Engineering Trustworthy Multi-Agent Systems: A Deep Dive

Speakers

José Enrique Pons (NTTData)

Abstract

Having autonomous agents that solve complex problems and can make decisions in unexpected situations is promising. That’s the reason why most businesses across various industries are currently exploring Agentic AI.

This tutorial presents a research-based, practical guide for designing enterprise-ready multi-agent systems based on our experience in building our Agentic Platform.
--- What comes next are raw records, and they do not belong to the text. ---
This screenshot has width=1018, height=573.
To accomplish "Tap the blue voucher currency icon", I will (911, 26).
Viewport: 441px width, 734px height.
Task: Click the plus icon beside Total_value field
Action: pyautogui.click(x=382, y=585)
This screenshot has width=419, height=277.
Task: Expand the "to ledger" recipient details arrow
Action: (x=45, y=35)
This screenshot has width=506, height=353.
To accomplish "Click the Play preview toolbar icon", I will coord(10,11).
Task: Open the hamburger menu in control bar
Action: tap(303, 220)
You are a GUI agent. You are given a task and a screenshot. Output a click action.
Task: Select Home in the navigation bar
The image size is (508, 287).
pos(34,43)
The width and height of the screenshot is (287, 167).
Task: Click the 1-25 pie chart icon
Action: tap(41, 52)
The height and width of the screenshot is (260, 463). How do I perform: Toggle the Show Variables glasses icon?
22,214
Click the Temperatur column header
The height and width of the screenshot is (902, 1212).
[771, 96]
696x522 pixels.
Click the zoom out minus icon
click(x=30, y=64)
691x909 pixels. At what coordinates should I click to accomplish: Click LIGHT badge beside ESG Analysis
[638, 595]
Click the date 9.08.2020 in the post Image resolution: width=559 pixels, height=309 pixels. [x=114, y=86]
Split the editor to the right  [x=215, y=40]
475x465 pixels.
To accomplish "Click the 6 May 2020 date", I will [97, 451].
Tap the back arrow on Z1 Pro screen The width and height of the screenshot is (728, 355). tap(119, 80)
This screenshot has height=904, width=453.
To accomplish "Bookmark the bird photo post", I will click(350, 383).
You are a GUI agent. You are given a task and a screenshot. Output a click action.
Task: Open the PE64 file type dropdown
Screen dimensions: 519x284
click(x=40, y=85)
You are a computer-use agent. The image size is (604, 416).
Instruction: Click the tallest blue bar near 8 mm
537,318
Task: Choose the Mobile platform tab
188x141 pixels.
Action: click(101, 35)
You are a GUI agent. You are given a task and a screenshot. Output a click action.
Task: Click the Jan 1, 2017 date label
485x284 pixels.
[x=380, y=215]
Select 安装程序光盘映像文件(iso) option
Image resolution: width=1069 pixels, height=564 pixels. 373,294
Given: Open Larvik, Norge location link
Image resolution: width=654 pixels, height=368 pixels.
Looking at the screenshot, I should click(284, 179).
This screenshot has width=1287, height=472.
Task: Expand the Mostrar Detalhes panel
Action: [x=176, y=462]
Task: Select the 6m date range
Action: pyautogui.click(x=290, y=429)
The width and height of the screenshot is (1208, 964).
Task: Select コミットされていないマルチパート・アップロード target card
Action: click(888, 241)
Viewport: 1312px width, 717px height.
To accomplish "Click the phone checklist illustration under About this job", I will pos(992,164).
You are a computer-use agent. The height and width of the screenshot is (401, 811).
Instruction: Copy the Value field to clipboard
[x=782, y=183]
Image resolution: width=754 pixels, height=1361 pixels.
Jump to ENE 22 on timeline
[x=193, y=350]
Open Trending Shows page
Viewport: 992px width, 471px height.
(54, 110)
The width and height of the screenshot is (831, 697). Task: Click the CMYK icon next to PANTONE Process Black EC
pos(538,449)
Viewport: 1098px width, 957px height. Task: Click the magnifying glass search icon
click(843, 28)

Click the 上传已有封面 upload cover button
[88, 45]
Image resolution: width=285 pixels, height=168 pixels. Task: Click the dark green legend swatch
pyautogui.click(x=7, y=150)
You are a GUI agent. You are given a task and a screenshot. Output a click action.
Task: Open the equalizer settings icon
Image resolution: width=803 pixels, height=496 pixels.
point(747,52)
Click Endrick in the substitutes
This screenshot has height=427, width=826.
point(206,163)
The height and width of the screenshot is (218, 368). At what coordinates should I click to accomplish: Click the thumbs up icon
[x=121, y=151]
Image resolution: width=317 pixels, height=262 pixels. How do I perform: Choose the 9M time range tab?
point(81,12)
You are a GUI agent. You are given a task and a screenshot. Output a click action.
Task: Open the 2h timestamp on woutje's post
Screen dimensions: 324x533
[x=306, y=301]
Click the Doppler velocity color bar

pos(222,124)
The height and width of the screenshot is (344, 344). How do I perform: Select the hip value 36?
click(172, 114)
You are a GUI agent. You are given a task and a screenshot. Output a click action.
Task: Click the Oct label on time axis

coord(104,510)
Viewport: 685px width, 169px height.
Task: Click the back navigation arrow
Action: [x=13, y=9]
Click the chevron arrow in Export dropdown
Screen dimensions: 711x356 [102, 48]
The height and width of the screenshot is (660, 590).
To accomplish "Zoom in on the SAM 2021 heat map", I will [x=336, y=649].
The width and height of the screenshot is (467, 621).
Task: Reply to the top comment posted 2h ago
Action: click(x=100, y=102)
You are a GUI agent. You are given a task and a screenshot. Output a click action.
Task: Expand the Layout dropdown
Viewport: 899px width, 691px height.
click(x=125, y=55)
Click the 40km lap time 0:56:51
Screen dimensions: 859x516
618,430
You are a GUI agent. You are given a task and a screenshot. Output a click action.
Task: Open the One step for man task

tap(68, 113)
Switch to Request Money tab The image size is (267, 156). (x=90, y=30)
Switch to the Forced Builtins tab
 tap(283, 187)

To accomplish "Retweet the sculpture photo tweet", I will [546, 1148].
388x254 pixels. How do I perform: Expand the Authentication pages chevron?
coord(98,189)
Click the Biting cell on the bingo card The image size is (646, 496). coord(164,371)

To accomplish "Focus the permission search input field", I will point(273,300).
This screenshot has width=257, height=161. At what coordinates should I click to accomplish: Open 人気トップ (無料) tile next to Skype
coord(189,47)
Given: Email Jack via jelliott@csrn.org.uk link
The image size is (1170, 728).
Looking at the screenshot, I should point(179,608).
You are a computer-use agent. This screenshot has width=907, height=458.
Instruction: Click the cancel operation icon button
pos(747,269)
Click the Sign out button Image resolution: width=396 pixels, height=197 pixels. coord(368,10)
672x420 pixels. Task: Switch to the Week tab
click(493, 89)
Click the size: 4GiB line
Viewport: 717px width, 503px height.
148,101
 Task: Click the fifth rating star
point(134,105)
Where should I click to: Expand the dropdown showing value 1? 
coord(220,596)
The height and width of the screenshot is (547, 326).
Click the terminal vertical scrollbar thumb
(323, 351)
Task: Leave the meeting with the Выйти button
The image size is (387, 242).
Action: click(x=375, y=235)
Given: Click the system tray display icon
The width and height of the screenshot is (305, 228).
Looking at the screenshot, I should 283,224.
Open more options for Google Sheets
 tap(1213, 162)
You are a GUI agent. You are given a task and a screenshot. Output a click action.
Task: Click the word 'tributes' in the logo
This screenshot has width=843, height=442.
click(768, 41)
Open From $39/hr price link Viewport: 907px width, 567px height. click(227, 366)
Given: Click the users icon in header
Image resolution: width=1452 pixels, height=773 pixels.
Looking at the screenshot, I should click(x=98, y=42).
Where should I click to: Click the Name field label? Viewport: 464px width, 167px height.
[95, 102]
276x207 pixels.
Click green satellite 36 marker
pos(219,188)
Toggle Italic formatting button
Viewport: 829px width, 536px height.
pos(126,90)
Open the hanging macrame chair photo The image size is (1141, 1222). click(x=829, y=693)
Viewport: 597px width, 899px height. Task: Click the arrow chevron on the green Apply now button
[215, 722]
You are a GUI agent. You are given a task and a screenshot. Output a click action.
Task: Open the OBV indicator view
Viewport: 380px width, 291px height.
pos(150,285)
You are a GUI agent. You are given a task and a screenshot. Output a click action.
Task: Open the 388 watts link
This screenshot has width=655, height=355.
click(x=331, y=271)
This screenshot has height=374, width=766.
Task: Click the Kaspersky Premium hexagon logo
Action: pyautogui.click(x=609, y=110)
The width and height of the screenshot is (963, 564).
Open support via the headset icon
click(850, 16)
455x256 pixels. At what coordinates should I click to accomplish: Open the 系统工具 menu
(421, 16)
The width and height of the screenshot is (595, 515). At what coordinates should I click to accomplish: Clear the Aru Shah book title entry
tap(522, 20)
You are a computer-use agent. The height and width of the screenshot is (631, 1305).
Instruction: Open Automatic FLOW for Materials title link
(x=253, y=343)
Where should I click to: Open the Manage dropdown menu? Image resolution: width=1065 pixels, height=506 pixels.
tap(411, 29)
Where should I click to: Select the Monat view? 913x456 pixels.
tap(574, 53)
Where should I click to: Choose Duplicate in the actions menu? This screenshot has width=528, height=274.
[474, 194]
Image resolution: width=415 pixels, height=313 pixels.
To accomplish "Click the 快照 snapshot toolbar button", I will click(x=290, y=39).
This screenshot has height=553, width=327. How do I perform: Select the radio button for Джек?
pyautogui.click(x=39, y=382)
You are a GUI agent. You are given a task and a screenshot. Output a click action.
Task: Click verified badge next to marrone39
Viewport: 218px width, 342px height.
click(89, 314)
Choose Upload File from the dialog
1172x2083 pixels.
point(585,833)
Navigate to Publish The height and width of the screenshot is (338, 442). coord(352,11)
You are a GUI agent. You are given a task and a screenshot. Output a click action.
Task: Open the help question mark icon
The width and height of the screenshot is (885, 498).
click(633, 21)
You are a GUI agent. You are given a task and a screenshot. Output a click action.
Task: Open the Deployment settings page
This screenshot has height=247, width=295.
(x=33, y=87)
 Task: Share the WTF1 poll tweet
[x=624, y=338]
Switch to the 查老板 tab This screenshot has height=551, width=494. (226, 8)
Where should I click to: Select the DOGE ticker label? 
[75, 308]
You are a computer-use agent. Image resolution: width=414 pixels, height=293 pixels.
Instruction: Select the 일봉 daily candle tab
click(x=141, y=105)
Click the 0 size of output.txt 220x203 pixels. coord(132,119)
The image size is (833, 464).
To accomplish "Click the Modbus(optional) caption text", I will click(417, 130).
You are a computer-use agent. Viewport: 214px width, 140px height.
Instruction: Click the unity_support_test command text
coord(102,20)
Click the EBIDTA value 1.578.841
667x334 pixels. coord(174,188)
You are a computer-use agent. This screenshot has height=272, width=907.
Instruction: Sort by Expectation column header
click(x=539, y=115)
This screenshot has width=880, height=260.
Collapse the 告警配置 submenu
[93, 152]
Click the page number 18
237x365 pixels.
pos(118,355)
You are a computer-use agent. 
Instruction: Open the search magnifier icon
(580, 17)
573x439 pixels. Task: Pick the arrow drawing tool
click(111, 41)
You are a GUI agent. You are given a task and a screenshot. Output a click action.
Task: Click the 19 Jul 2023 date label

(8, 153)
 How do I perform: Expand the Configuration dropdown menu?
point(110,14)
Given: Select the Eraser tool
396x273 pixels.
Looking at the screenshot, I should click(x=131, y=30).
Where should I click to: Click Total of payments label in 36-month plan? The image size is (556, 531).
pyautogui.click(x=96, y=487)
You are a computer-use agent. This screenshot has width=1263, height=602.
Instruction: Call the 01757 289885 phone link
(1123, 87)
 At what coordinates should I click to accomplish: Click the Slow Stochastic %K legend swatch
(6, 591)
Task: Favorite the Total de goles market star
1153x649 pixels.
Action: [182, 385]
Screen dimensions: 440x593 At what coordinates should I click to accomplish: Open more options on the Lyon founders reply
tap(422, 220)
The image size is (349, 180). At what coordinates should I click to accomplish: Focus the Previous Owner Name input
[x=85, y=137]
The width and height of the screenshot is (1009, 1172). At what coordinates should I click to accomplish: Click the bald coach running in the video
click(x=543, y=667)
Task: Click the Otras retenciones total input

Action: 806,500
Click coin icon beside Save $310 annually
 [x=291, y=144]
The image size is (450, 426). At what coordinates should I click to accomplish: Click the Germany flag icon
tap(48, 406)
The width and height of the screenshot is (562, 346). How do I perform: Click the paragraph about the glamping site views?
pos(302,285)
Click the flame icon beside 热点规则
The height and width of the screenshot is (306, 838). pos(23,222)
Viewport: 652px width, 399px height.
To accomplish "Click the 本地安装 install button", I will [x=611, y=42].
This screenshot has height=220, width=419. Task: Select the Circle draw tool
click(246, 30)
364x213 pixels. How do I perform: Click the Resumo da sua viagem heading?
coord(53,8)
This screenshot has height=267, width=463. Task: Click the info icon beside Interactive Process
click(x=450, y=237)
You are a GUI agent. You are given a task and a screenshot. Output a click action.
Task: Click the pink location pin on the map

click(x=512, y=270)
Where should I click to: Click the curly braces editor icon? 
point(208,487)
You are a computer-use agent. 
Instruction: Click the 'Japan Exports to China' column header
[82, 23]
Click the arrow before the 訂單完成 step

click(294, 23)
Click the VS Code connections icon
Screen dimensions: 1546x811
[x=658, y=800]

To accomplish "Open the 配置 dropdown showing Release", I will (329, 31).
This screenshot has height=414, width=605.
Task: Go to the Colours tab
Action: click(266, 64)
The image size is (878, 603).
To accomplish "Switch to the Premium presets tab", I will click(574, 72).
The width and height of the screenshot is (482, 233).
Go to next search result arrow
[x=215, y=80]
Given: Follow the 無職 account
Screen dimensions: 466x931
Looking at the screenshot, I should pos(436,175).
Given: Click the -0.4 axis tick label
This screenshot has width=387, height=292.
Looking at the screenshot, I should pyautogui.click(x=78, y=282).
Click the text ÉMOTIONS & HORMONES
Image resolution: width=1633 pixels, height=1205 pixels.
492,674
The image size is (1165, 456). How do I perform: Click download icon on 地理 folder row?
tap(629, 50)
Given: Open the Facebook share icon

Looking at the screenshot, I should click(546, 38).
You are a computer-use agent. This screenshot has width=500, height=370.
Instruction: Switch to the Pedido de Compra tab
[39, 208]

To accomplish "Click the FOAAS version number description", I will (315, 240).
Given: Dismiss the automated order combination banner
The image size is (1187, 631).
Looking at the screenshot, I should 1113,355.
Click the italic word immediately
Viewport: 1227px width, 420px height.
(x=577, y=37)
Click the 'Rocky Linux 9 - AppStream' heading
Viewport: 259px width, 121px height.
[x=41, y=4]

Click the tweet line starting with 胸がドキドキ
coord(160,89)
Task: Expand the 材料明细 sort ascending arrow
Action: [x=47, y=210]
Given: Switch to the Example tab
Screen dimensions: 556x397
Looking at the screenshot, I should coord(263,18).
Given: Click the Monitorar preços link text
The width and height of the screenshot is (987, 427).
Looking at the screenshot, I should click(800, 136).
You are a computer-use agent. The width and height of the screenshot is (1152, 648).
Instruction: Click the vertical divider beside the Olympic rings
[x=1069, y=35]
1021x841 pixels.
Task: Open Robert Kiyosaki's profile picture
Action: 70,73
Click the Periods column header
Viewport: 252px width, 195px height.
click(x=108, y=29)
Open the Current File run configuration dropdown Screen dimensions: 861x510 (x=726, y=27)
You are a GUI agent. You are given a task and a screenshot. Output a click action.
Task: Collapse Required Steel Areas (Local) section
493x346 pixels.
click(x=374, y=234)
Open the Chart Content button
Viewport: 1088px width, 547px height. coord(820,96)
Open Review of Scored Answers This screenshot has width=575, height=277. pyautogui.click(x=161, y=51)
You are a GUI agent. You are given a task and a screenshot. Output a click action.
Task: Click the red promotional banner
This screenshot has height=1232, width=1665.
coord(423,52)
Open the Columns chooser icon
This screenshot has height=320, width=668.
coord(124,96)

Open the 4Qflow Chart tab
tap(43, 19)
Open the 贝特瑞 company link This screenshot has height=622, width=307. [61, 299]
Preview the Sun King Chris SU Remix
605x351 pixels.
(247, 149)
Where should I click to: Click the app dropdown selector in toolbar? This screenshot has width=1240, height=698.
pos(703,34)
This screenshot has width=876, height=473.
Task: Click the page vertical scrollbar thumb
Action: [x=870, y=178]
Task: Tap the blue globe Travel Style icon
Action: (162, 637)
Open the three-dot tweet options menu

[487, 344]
We will describe design principles derived from theoretical concepts and research papers. First, agents and their basic architecture and capabilities will be introduced. Their capabilities for long-term, complex tasks motivate their use in various industries such as supply chain management or finance. Second, agentic patterns, frameworks, and emerging communication protocols will be discussed. Third, we will cover different types of short-term and long-term memory and how to utilize them for agents to follow business rules. Once we have a basic agent design, we need to consider the observability of agents and techniques for online/offline evaluations. Finally, we will discuss trustworthy AI, including the implementation of guardrails, fact-checking, and alignment of objectives.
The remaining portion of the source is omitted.